La voce della hostess catturò la mia attenzione, così mi voltai a guardarla.
Viaggiando si perde la cognizione del tempo, soprattutto quando il volo è intercontinentale. Avevo sempre pensato all’aereo come a una sorta di macchina del tempo che ti trasporta nel futuro o nel passato a seconda della destinazione. Io sarei andato nel futuro e questo un po’ mi spaventava, perché quel futuro non ero ancora pronto ad affrontarlo.
«Cosa offrite?», chiese la signora di fianco.
«Pollo con verdure, riso o salmone».
Avevo scelto la class economy, non potevo permettermi di viaggiare in business class, ma forse non ero nemmeno adatto a quel tipo di comfort.
«Per me allora un po’ di riso. Tu cosa vuoi?».
«Pollo con verdure, grazie», dissi. La hostess ci sorrise e se ne andò.
«Senti ragazzo, non ti ho ancora chiesto come ti chiami».
«Takumi, signora».
«Un nome particolare».
«Già, me lo diede mio nonno. Uno dei suoi migliori amici era giapponese così ne ho ereditato il nome».
«Ma che stranezza! Devo confessarti che questi nomi dati in onore di altre persone mi fanno storcere sempre il naso. Voglio dire, non è meglio dare al proprio figlio un nome che sia solo suo? Che lo descriva per ciò che potrà essere e non per ciò che è stato qualcun altro?».

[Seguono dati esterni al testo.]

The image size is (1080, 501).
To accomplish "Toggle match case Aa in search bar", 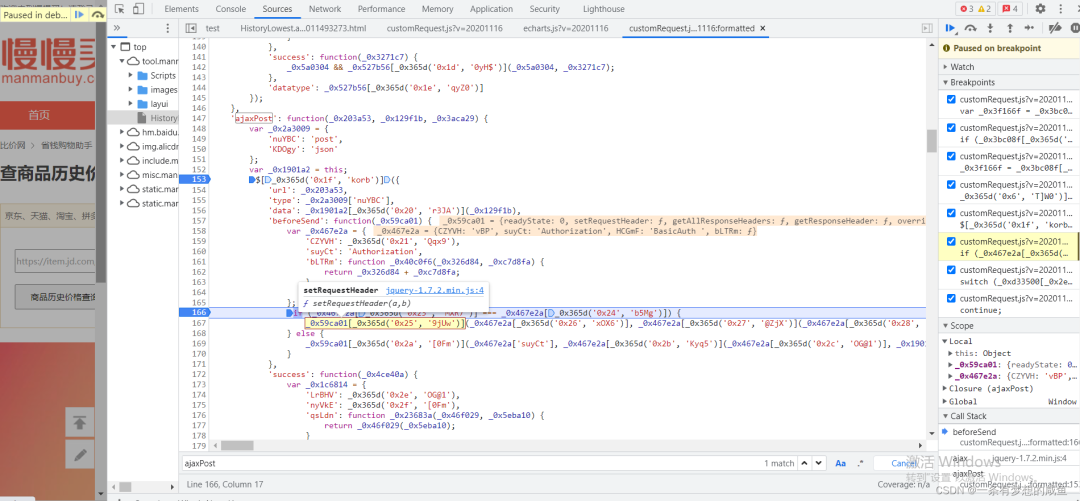I will [x=841, y=463].
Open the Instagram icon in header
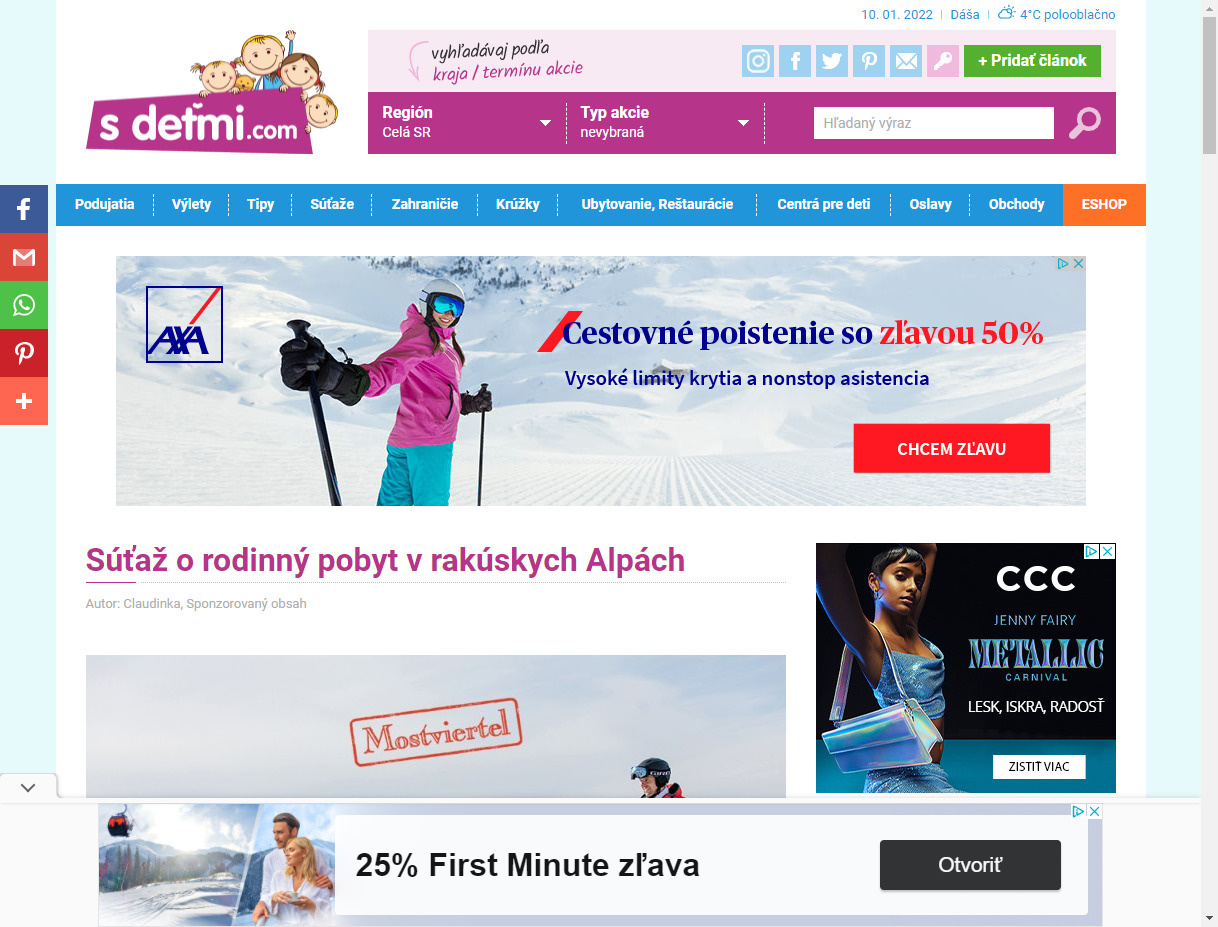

Riflettei sulle sue parole per alcuni secondi, cercando di capire se quella signora stesse scherzando o meno, ma visto che aspettava una mia risposta, capii che era seria.
«Sì, forse ha ragione, ma se ci pensa avremo sempre un nome uguale a qualcun altro».
«Quindi non hai mai percepito il peso del tuo nome?». Senza rendermene conto scoppiai a ridere.
«Certo che no! Magari un po’ all’inizio quando ero piccolo, ma io sono Takumi e basta, non sono l’amico di mio nonno».
La signora mi scrutò attentamente, come se stesse pensando al mio punto di vista come a un nuovo modo di vedere la questione.

«Sì, mi hai convinto ragazzo, probabilmente è come dici tu».
Le sorrisi poi tornai a guardare il finestrino. La tempesta si era appena calmata e un gregge di nuvole bianche sfumava sotto di noi.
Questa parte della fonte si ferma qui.